(Saved entries)

————————

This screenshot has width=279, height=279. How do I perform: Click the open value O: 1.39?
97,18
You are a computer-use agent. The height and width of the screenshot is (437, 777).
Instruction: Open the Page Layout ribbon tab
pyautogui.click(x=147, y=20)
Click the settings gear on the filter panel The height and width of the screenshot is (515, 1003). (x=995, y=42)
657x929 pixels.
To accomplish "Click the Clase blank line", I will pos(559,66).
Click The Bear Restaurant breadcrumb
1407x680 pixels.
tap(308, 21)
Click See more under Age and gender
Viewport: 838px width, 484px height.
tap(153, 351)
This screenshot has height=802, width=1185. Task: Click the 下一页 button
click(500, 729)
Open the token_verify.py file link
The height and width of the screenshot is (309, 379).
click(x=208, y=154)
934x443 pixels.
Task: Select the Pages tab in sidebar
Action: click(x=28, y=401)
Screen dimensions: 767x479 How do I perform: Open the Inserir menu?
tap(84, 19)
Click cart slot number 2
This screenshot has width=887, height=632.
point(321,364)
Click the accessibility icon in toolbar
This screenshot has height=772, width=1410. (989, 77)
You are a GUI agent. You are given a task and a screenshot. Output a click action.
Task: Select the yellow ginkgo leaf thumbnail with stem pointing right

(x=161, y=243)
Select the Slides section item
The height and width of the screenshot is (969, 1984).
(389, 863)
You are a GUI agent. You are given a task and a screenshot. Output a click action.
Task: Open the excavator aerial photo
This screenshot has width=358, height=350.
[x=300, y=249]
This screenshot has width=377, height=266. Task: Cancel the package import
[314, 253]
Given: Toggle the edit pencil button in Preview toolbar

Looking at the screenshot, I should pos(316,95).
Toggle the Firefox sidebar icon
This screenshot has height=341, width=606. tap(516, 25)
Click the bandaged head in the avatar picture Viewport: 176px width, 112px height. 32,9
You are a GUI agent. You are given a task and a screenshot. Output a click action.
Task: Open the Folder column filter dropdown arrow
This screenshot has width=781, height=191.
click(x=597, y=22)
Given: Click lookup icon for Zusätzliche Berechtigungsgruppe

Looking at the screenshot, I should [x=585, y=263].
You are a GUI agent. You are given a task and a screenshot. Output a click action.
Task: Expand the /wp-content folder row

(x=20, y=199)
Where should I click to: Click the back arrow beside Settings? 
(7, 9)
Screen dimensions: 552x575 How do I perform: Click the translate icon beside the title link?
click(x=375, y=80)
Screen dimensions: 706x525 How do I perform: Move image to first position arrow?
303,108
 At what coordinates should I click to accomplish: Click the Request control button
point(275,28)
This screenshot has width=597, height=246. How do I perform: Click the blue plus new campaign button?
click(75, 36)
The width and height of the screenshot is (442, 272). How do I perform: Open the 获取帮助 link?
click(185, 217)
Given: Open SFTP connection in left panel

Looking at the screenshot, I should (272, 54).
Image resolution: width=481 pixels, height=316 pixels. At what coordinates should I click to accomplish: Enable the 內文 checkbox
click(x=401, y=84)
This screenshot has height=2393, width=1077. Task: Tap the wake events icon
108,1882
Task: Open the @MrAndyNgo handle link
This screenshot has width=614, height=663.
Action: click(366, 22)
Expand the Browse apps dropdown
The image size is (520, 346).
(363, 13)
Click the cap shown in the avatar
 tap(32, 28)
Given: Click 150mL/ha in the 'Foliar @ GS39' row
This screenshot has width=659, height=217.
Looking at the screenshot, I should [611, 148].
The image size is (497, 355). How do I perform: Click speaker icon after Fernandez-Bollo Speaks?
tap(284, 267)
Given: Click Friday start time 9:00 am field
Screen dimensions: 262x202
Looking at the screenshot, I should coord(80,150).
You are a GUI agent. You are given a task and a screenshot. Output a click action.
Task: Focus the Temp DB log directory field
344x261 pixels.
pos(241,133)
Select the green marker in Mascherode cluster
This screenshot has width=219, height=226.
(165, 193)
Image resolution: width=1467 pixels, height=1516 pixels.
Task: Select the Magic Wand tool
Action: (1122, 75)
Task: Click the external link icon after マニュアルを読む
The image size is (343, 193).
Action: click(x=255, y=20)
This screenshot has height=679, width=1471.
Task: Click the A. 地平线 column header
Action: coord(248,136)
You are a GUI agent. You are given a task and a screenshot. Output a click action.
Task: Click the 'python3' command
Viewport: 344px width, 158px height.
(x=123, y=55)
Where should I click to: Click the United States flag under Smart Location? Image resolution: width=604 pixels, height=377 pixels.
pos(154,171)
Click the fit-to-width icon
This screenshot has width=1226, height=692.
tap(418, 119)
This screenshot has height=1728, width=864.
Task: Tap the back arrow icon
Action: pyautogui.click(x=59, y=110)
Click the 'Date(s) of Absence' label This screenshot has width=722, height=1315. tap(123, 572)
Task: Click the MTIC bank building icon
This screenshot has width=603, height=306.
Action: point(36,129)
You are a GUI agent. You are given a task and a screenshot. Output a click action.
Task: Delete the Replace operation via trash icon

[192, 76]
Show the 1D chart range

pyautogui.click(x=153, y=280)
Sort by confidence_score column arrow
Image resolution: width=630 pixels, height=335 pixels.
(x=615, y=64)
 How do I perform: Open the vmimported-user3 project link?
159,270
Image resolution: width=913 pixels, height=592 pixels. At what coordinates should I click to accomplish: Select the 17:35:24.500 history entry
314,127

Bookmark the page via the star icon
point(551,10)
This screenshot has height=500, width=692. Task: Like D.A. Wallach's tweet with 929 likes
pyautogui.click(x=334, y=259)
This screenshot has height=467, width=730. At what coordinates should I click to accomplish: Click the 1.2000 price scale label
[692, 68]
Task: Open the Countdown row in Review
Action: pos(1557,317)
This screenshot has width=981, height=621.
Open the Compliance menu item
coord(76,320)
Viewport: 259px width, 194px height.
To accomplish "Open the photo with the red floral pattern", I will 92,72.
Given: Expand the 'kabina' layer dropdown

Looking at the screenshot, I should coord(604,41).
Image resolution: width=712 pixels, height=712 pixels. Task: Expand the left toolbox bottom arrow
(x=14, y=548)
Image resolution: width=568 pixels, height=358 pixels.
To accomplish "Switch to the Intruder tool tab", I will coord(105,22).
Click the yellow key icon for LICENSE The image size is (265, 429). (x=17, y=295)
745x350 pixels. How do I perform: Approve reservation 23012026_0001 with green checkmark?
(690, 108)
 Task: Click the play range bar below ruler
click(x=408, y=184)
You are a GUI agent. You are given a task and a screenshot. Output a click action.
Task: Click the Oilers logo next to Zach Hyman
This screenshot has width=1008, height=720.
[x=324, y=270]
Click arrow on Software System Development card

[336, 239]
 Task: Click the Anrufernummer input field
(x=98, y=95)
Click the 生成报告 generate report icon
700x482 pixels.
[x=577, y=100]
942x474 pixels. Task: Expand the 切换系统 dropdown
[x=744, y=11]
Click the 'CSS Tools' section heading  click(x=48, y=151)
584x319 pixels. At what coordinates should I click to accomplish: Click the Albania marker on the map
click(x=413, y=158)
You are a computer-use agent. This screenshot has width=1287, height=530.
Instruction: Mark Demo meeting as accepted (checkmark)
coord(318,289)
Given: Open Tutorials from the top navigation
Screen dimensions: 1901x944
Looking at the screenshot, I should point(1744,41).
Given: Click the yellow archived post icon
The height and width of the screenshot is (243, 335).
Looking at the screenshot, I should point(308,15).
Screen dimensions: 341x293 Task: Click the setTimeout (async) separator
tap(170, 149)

————————

* [Problem to work on]: All of the data above should be set down word for word.

* [Task solution]:
This screenshot has width=279, height=279. How do I perform: Click the open value O: 1.39?
97,18
You are a computer-use agent. The height and width of the screenshot is (437, 777).
Instruction: Open the Page Layout ribbon tab
pyautogui.click(x=147, y=20)
Click the settings gear on the filter panel The height and width of the screenshot is (515, 1003). (x=995, y=42)
657x929 pixels.
To accomplish "Click the Clase blank line", I will pos(559,66).
Click The Bear Restaurant breadcrumb
1407x680 pixels.
tap(308, 21)
Click See more under Age and gender
Viewport: 838px width, 484px height.
tap(153, 351)
This screenshot has height=802, width=1185. Task: Click the 下一页 button
click(500, 729)
Open the token_verify.py file link
The height and width of the screenshot is (309, 379).
click(x=208, y=154)
934x443 pixels.
Task: Select the Pages tab in sidebar
Action: click(x=28, y=401)
Screen dimensions: 767x479 How do I perform: Open the Inserir menu?
tap(84, 19)
Click cart slot number 2
This screenshot has width=887, height=632.
point(321,364)
Click the accessibility icon in toolbar
This screenshot has height=772, width=1410. (989, 77)
You are a GUI agent. You are given a task and a screenshot. Output a click action.
Task: Select the yellow ginkgo leaf thumbnail with stem pointing right

(x=161, y=243)
Select the Slides section item
The height and width of the screenshot is (969, 1984).
(389, 863)
You are a GUI agent. You are given a task and a screenshot. Output a click action.
Task: Open the excavator aerial photo
This screenshot has width=358, height=350.
[x=300, y=249]
This screenshot has width=377, height=266. Task: Cancel the package import
[314, 253]
Given: Toggle the edit pencil button in Preview toolbar

Looking at the screenshot, I should pos(316,95).
Toggle the Firefox sidebar icon
This screenshot has height=341, width=606. tap(516, 25)
Click the bandaged head in the avatar picture Viewport: 176px width, 112px height. 32,9
You are a GUI agent. You are given a task and a screenshot. Output a click action.
Task: Open the Folder column filter dropdown arrow
This screenshot has width=781, height=191.
click(x=597, y=22)
Given: Click lookup icon for Zusätzliche Berechtigungsgruppe

Looking at the screenshot, I should [x=585, y=263].
You are a GUI agent. You are given a task and a screenshot. Output a click action.
Task: Expand the /wp-content folder row

(x=20, y=199)
Where should I click to: Click the back arrow beside Settings? 
(7, 9)
Screen dimensions: 552x575 How do I perform: Click the translate icon beside the title link?
click(x=375, y=80)
Screen dimensions: 706x525 How do I perform: Move image to first position arrow?
303,108
 At what coordinates should I click to accomplish: Click the Request control button
point(275,28)
This screenshot has width=597, height=246. How do I perform: Click the blue plus new campaign button?
click(75, 36)
The width and height of the screenshot is (442, 272). How do I perform: Open the 获取帮助 link?
click(185, 217)
Given: Open SFTP connection in left panel

Looking at the screenshot, I should (272, 54).
Image resolution: width=481 pixels, height=316 pixels. At what coordinates should I click to accomplish: Enable the 內文 checkbox
click(x=401, y=84)
This screenshot has height=2393, width=1077. Task: Tap the wake events icon
108,1882
Task: Open the @MrAndyNgo handle link
This screenshot has width=614, height=663.
Action: click(366, 22)
Expand the Browse apps dropdown
The image size is (520, 346).
(363, 13)
Click the cap shown in the avatar
 tap(32, 28)
Given: Click 150mL/ha in the 'Foliar @ GS39' row
This screenshot has width=659, height=217.
Looking at the screenshot, I should [611, 148].
The image size is (497, 355). How do I perform: Click speaker icon after Fernandez-Bollo Speaks?
tap(284, 267)
Given: Click Friday start time 9:00 am field
Screen dimensions: 262x202
Looking at the screenshot, I should coord(80,150).
You are a GUI agent. You are given a task and a screenshot. Output a click action.
Task: Focus the Temp DB log directory field
344x261 pixels.
pos(241,133)
Select the green marker in Mascherode cluster
This screenshot has width=219, height=226.
(165, 193)
Image resolution: width=1467 pixels, height=1516 pixels.
Task: Select the Magic Wand tool
Action: (1122, 75)
Task: Click the external link icon after マニュアルを読む
The image size is (343, 193).
Action: click(x=255, y=20)
This screenshot has height=679, width=1471.
Task: Click the A. 地平线 column header
Action: coord(248,136)
You are a GUI agent. You are given a task and a screenshot. Output a click action.
Task: Click the 'python3' command
Viewport: 344px width, 158px height.
(x=123, y=55)
Where should I click to: Click the United States flag under Smart Location? Image resolution: width=604 pixels, height=377 pixels.
pos(154,171)
Click the fit-to-width icon
This screenshot has width=1226, height=692.
tap(418, 119)
This screenshot has height=1728, width=864.
Task: Tap the back arrow icon
Action: pyautogui.click(x=59, y=110)
Click the 'Date(s) of Absence' label This screenshot has width=722, height=1315. tap(123, 572)
Task: Click the MTIC bank building icon
This screenshot has width=603, height=306.
Action: point(36,129)
You are a GUI agent. You are given a task and a screenshot. Output a click action.
Task: Delete the Replace operation via trash icon

[192, 76]
Show the 1D chart range

pyautogui.click(x=153, y=280)
Sort by confidence_score column arrow
Image resolution: width=630 pixels, height=335 pixels.
(x=615, y=64)
 How do I perform: Open the vmimported-user3 project link?
159,270
Image resolution: width=913 pixels, height=592 pixels. At what coordinates should I click to accomplish: Select the 17:35:24.500 history entry
314,127

Bookmark the page via the star icon
point(551,10)
This screenshot has height=500, width=692. Task: Like D.A. Wallach's tweet with 929 likes
pyautogui.click(x=334, y=259)
This screenshot has height=467, width=730. At what coordinates should I click to accomplish: Click the 1.2000 price scale label
[692, 68]
Task: Open the Countdown row in Review
Action: pos(1557,317)
This screenshot has width=981, height=621.
Open the Compliance menu item
coord(76,320)
Viewport: 259px width, 194px height.
To accomplish "Open the photo with the red floral pattern", I will 92,72.
Given: Expand the 'kabina' layer dropdown

Looking at the screenshot, I should coord(604,41).
Image resolution: width=712 pixels, height=712 pixels. Task: Expand the left toolbox bottom arrow
(x=14, y=548)
Image resolution: width=568 pixels, height=358 pixels.
To accomplish "Switch to the Intruder tool tab", I will coord(105,22).
Click the yellow key icon for LICENSE The image size is (265, 429). (x=17, y=295)
745x350 pixels. How do I perform: Approve reservation 23012026_0001 with green checkmark?
(690, 108)
 Task: Click the play range bar below ruler
click(x=408, y=184)
You are a GUI agent. You are given a task and a screenshot. Output a click action.
Task: Click the Oilers logo next to Zach Hyman
This screenshot has width=1008, height=720.
[x=324, y=270]
Click arrow on Software System Development card

[336, 239]
 Task: Click the Anrufernummer input field
(x=98, y=95)
Click the 生成报告 generate report icon
700x482 pixels.
[x=577, y=100]
942x474 pixels. Task: Expand the 切换系统 dropdown
[x=744, y=11]
Click the 'CSS Tools' section heading  click(x=48, y=151)
584x319 pixels. At what coordinates should I click to accomplish: Click the Albania marker on the map
click(x=413, y=158)
You are a computer-use agent. This screenshot has width=1287, height=530.
Instruction: Mark Demo meeting as accepted (checkmark)
coord(318,289)
Given: Open Tutorials from the top navigation
Screen dimensions: 1901x944
Looking at the screenshot, I should point(1744,41).
Given: Click the yellow archived post icon
The height and width of the screenshot is (243, 335).
Looking at the screenshot, I should point(308,15).
Screen dimensions: 341x293 Task: Click the setTimeout (async) separator
tap(170, 149)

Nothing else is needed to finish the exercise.